EXERCISE BRIEF: What you give back must match the records below word for word.

----- DATA EXCERPTS

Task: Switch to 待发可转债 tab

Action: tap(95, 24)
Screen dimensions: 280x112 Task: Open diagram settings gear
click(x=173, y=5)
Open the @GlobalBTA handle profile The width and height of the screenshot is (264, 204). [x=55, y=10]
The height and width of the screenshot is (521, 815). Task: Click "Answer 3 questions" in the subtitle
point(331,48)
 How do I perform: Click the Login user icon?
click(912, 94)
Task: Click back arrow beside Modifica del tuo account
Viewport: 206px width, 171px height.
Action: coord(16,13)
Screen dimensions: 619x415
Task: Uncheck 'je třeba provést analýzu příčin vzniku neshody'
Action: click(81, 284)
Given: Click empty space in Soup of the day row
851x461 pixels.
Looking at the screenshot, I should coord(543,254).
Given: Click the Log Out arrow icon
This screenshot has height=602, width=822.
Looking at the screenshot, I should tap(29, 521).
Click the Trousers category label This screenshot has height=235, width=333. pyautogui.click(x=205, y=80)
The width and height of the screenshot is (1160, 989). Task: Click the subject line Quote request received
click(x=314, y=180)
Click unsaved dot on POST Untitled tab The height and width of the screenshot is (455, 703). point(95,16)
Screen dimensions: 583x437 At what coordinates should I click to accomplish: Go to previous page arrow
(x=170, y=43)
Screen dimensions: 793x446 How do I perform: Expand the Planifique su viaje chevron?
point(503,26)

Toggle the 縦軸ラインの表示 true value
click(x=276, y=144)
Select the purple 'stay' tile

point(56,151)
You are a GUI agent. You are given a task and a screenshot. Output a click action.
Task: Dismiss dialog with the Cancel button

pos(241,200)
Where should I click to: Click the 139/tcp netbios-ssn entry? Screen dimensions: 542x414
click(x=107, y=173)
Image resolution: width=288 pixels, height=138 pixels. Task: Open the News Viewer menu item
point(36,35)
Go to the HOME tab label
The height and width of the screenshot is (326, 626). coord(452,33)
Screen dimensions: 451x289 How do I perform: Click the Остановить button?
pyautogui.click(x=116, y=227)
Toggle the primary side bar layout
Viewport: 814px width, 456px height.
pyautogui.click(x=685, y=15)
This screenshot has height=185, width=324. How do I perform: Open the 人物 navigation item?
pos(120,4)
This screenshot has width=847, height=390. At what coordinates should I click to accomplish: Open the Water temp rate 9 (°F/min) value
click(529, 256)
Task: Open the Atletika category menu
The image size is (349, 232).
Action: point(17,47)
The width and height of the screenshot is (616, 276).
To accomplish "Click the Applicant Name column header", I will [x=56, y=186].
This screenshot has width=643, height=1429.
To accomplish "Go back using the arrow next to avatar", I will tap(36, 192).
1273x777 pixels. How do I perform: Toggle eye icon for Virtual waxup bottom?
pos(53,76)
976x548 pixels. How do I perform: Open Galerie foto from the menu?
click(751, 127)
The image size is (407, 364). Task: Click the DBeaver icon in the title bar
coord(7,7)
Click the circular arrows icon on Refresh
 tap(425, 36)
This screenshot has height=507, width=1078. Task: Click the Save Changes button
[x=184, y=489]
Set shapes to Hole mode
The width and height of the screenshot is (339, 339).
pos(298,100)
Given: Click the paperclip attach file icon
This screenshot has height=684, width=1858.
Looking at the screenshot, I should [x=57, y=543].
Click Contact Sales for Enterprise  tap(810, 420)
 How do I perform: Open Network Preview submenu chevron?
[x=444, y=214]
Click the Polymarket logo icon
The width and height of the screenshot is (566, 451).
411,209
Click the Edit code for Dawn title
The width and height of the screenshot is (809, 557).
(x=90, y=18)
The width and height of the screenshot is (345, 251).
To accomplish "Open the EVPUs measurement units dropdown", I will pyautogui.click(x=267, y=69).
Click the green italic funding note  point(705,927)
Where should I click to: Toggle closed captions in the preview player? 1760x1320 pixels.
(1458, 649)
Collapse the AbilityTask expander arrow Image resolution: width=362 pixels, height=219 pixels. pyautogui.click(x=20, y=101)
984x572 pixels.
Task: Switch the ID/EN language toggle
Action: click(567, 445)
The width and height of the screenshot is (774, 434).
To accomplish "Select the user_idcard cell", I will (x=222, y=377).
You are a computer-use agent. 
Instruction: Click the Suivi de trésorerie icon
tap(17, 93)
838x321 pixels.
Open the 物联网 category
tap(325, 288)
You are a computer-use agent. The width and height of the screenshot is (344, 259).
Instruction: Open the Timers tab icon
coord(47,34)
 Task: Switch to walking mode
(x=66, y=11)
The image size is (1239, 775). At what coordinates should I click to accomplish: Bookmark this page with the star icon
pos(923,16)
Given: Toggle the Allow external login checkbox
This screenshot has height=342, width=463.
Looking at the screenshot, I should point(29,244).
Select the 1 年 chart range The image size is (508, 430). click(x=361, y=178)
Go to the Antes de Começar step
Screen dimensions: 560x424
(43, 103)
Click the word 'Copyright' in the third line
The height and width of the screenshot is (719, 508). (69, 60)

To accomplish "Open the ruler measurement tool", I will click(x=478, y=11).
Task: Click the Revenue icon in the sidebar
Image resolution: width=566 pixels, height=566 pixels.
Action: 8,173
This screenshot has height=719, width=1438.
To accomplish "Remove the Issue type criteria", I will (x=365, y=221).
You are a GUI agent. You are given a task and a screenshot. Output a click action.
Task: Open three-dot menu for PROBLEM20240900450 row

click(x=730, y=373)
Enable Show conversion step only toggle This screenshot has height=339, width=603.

----------

REPLY:
Task: Switch to 待发可转债 tab

Action: tap(95, 24)
Screen dimensions: 280x112 Task: Open diagram settings gear
click(x=173, y=5)
Open the @GlobalBTA handle profile The width and height of the screenshot is (264, 204). [x=55, y=10]
The height and width of the screenshot is (521, 815). Task: Click "Answer 3 questions" in the subtitle
point(331,48)
 How do I perform: Click the Login user icon?
click(912, 94)
Task: Click back arrow beside Modifica del tuo account
Viewport: 206px width, 171px height.
Action: coord(16,13)
Screen dimensions: 619x415
Task: Uncheck 'je třeba provést analýzu příčin vzniku neshody'
Action: click(81, 284)
Given: Click empty space in Soup of the day row
851x461 pixels.
Looking at the screenshot, I should coord(543,254).
Given: Click the Log Out arrow icon
This screenshot has height=602, width=822.
Looking at the screenshot, I should tap(29, 521).
Click the Trousers category label This screenshot has height=235, width=333. pyautogui.click(x=205, y=80)
The width and height of the screenshot is (1160, 989). Task: Click the subject line Quote request received
click(x=314, y=180)
Click unsaved dot on POST Untitled tab The height and width of the screenshot is (455, 703). point(95,16)
Screen dimensions: 583x437 At what coordinates should I click to accomplish: Go to previous page arrow
(x=170, y=43)
Screen dimensions: 793x446 How do I perform: Expand the Planifique su viaje chevron?
point(503,26)

Toggle the 縦軸ラインの表示 true value
click(x=276, y=144)
Select the purple 'stay' tile

point(56,151)
You are a GUI agent. You are given a task and a screenshot. Output a click action.
Task: Dismiss dialog with the Cancel button

pos(241,200)
Where should I click to: Click the 139/tcp netbios-ssn entry? Screen dimensions: 542x414
click(x=107, y=173)
Image resolution: width=288 pixels, height=138 pixels. Task: Open the News Viewer menu item
point(36,35)
Go to the HOME tab label
The height and width of the screenshot is (326, 626). coord(452,33)
Screen dimensions: 451x289 How do I perform: Click the Остановить button?
pyautogui.click(x=116, y=227)
Toggle the primary side bar layout
Viewport: 814px width, 456px height.
pyautogui.click(x=685, y=15)
This screenshot has height=185, width=324. How do I perform: Open the 人物 navigation item?
pos(120,4)
This screenshot has width=847, height=390. At what coordinates should I click to accomplish: Open the Water temp rate 9 (°F/min) value
click(529, 256)
Task: Open the Atletika category menu
The image size is (349, 232).
Action: point(17,47)
The width and height of the screenshot is (616, 276).
To accomplish "Click the Applicant Name column header", I will [x=56, y=186].
This screenshot has width=643, height=1429.
To accomplish "Go back using the arrow next to avatar", I will tap(36, 192).
1273x777 pixels. How do I perform: Toggle eye icon for Virtual waxup bottom?
pos(53,76)
976x548 pixels. How do I perform: Open Galerie foto from the menu?
click(751, 127)
The image size is (407, 364). Task: Click the DBeaver icon in the title bar
coord(7,7)
Click the circular arrows icon on Refresh
 tap(425, 36)
This screenshot has height=507, width=1078. Task: Click the Save Changes button
[x=184, y=489]
Set shapes to Hole mode
The width and height of the screenshot is (339, 339).
pos(298,100)
Given: Click the paperclip attach file icon
This screenshot has height=684, width=1858.
Looking at the screenshot, I should [x=57, y=543].
Click Contact Sales for Enterprise  tap(810, 420)
 How do I perform: Open Network Preview submenu chevron?
[x=444, y=214]
Click the Polymarket logo icon
The width and height of the screenshot is (566, 451).
411,209
Click the Edit code for Dawn title
The width and height of the screenshot is (809, 557).
(x=90, y=18)
The width and height of the screenshot is (345, 251).
To accomplish "Open the EVPUs measurement units dropdown", I will pyautogui.click(x=267, y=69).
Click the green italic funding note  point(705,927)
Where should I click to: Toggle closed captions in the preview player? 1760x1320 pixels.
(1458, 649)
Collapse the AbilityTask expander arrow Image resolution: width=362 pixels, height=219 pixels. pyautogui.click(x=20, y=101)
984x572 pixels.
Task: Switch the ID/EN language toggle
Action: click(567, 445)
The width and height of the screenshot is (774, 434).
To accomplish "Select the user_idcard cell", I will (x=222, y=377).
You are a computer-use agent. 
Instruction: Click the Suivi de trésorerie icon
tap(17, 93)
838x321 pixels.
Open the 物联网 category
tap(325, 288)
You are a computer-use agent. The width and height of the screenshot is (344, 259).
Instruction: Open the Timers tab icon
coord(47,34)
 Task: Switch to walking mode
(x=66, y=11)
The image size is (1239, 775). At what coordinates should I click to accomplish: Bookmark this page with the star icon
pos(923,16)
Given: Toggle the Allow external login checkbox
This screenshot has height=342, width=463.
Looking at the screenshot, I should point(29,244).
Select the 1 年 chart range The image size is (508, 430). click(x=361, y=178)
Go to the Antes de Começar step
Screen dimensions: 560x424
(43, 103)
Click the word 'Copyright' in the third line
The height and width of the screenshot is (719, 508). (69, 60)

To accomplish "Open the ruler measurement tool", I will click(x=478, y=11).
Task: Click the Revenue icon in the sidebar
Image resolution: width=566 pixels, height=566 pixels.
Action: 8,173
This screenshot has height=719, width=1438.
To accomplish "Remove the Issue type criteria", I will (x=365, y=221).
You are a GUI agent. You are given a task and a screenshot. Output a click action.
Task: Open three-dot menu for PROBLEM20240900450 row

click(x=730, y=373)
Enable Show conversion step only toggle This screenshot has height=339, width=603.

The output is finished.